In Fig. 3, we have outlined a larger framework—an Integrated Approach to Testing and Assessment (IATA)—into which the current AOP would fit as an integral part (Tollefsen et al. 2014). If the existing information, also including experimental research within the IATA framework, allows the regulatory decision to be made, there is no urgent need to perform additional experiments. However, if the weight of evidence assessment indicates that the information is inadequate for decision making, generation of new data based on the AOP assays is seen as advisable, followed by a new round of weight of evidence assessment. In this way, only targeted studies could be performed and evaluated under the IATA framework. The proposed IATA would rely not solely on data from regulatory and/or experimental animal studies, but rather on mechanistic understanding and on specific problem formulation. Accordingly, regulatory decision making would also take into account other data, such as in silico, in chemico and in vitro data, to complement the traditional regulatory data, and the decision making would be tailored to the problem formulation and allowing data gaps to be identified. To help the regulatory scientist in building confidence in data from such tools and their associated predictive models, these new data need to be characterised and qualified. A systematic evaluation of the AOP as well as AOP-informed IATA according to Patlewitz et al. (2015) is recommended.

Fig. 3
figure 3

Example of the AOP-informed IATA for Infant Leukaemia. The goal is to take into consideration all the available information and continue along the weight of evidence assessment for the need of generating new information based on the infant leukaemia AOP assays

Conclusions

The AOP described herein was developed with the intention to use an epidemiologically based human health outcome as AO, and then build back an AOP leading to this AO. Infant leukaemia is a human disease and, consequently, apical regulatory endpoints explored by the experimental toxicological studies can at their best explore the hazard only by means of surrogate testing. These include genotoxicity and carcinogenesis assays and blood cell analyses in the in vivo toxicology assessment. Considering the unique biology of this AO, these tests present some scientific and technical limitations as well as a lack of sufficient sensitivity and specificity for the AO. Additionally, experimental animal models replicating the AO are limited. Technical limitations of the current regulatory tests include the following: standard carcinogenesis studies do not include an early in utero exposure time window, blood cell analysis is not a standard requirement in the extended one-generation reproductive toxicity study, and no cancer-related endpoints are included in this study. In addition, considering the rarity and the complexity of the disease, the sensitivity and specificity of the regulatory tests to capture this hazard are likely to be a big hurdle, such that they are unlikely to represent the best way to explore this AO. In addition, some evidence indicates that the current genotoxicity testing battery lacks sufficient sensitivity and specificity to capture the essential KE, MLL-r, and comparative testing for chromosome translocation/aberration between standard cell systems and HSPCs should be a matter of additional research. The AOP described herein clearly indicates that the MIE and the KE1 can be measured in scientific and/or regulatory validated test assays.

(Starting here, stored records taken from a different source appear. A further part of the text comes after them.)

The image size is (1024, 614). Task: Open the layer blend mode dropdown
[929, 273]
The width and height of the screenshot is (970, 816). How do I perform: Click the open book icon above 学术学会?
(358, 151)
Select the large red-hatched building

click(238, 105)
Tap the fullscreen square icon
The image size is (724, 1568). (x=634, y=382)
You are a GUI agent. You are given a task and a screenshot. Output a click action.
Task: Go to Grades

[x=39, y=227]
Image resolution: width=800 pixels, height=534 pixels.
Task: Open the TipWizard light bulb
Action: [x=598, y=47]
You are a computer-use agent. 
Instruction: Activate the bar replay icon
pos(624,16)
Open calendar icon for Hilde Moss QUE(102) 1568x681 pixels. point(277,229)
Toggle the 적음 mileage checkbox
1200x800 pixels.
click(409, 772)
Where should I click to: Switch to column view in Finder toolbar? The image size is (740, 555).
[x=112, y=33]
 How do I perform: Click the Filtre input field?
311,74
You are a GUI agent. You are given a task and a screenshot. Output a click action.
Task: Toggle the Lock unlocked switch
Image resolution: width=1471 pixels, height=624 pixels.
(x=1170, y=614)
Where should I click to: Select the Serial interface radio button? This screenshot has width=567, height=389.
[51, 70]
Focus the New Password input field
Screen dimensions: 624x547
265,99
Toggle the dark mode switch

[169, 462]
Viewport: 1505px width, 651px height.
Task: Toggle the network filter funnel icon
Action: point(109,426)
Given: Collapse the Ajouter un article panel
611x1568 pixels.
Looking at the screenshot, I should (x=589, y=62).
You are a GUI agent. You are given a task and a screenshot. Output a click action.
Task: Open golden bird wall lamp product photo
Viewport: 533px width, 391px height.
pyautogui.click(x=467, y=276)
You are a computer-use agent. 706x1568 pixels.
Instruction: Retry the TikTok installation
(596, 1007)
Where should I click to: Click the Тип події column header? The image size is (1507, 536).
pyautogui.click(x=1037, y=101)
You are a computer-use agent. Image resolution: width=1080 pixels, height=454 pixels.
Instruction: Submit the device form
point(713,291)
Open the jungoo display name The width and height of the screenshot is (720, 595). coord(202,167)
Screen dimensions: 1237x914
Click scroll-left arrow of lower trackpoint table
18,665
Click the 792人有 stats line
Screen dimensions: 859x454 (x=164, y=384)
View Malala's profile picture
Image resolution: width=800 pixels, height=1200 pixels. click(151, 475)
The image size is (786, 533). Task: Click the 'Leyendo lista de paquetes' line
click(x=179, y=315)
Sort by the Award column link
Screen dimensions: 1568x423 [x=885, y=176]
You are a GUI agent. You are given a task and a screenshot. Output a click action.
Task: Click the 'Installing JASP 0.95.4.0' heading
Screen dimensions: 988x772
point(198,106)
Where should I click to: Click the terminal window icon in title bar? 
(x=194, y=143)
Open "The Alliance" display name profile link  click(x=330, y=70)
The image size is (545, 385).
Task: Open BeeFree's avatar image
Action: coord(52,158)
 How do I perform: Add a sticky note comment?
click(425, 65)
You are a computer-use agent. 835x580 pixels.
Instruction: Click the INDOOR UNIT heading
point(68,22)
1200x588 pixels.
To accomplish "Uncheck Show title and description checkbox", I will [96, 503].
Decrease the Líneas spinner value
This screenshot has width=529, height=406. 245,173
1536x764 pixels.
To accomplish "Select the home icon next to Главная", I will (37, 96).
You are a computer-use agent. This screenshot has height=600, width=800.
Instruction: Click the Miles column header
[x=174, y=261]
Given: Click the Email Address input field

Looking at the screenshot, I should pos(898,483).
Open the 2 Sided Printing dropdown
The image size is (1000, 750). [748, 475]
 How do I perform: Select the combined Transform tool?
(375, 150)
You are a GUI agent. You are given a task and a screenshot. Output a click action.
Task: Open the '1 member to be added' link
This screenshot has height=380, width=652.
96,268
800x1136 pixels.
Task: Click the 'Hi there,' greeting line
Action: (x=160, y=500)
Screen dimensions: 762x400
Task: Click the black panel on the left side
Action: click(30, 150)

With the above premises, the authors support the use of this AOP during the process of assessment of epidemiological studies and the utilisation of the AOP framework to support the biological plausibility of the effects observed in the epidemiological studies when experimental and toxicological studies indicate that the AOP is affected. The AOP conceptual framework should also inform IATA as part of a compound specific risk assessment and guide on which additional studies should be possibly performed, if the case, to fulfil data gaps and integrate the AOP into the mode of action (MOA) framework.